# [WHAT TO WORK ON]
In the records below, find each line containing the word "will" and copy it.

# [RECORDS TO USE]
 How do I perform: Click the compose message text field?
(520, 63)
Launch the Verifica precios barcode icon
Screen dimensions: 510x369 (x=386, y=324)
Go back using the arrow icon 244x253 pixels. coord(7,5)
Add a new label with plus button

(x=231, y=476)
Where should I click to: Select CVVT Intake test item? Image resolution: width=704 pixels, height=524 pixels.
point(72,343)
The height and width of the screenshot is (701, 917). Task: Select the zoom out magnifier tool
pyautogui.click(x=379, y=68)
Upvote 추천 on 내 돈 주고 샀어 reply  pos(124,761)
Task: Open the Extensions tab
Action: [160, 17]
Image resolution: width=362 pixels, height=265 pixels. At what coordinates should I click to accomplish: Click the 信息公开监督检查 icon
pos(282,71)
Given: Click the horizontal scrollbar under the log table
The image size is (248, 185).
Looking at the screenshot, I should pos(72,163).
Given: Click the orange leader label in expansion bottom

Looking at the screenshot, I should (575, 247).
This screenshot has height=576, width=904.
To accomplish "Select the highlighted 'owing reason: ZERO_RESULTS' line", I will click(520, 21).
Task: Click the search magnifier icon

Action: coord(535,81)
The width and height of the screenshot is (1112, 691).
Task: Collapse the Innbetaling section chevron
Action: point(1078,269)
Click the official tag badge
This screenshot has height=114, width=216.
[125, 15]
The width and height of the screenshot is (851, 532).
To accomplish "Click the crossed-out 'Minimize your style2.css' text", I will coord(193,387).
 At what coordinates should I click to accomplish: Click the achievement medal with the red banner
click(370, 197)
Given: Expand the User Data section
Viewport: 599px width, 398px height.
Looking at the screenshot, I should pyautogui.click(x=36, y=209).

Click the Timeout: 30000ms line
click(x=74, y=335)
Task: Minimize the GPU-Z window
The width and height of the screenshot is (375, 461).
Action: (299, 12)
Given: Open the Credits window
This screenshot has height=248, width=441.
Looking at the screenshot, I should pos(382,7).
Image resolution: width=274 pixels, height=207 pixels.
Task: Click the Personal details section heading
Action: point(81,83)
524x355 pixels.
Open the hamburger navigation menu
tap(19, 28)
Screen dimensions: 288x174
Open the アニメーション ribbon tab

# [ANSWER TO THIS PROBLEM]
To accomplish "Select the highlighted 'owing reason: ZERO_RESULTS' line", I will click(520, 21).
To accomplish "Click the crossed-out 'Minimize your style2.css' text", I will coord(193,387).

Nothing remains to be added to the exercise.